I'm not sure that's quite right. This is a lesson about the importance of context. Wolff writes that "the contrast between Bergman’s severe, honest art and this painting, on the same screen, chilled me" (my emphasis). I actually don't hate the Holman Hunt painting. I think it does have a (perhaps simplistic) kind of beauty. But I can see how in juxtaposition to Bergman's film it would come off banal. So why didn't Wolff's friend notice this jarring juxtaposition? The context of film appreciation is not entirely external. It is internal and subjective, too. We bring our own context to the work.
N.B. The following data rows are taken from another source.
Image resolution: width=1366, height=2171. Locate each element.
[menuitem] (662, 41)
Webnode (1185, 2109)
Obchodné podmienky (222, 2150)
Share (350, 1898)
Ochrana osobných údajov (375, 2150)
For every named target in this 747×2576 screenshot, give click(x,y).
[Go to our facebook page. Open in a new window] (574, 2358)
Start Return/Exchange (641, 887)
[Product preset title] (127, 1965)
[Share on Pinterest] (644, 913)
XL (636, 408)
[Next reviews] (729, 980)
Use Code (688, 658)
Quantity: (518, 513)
If all we look at is the objective context of the chapel in Oxford on a night in the winter of 1970, then all we see is the contrast between Winter Light and Holman Hunt. But if we could see into the heart of Wolff's friend, we could see why he was able to experience the beauty of the painting while for Wolff that small beauty was outshone by the brilliance of Bergman's film. Every object has some beauty in it, and every beauty has some truth. And the power of beauty's truth is so strong that it can work even through less than brilliant artworks. I guess I'm ultimately saying the same thing as Rosenthal: even lesser art can shape our lives for the better.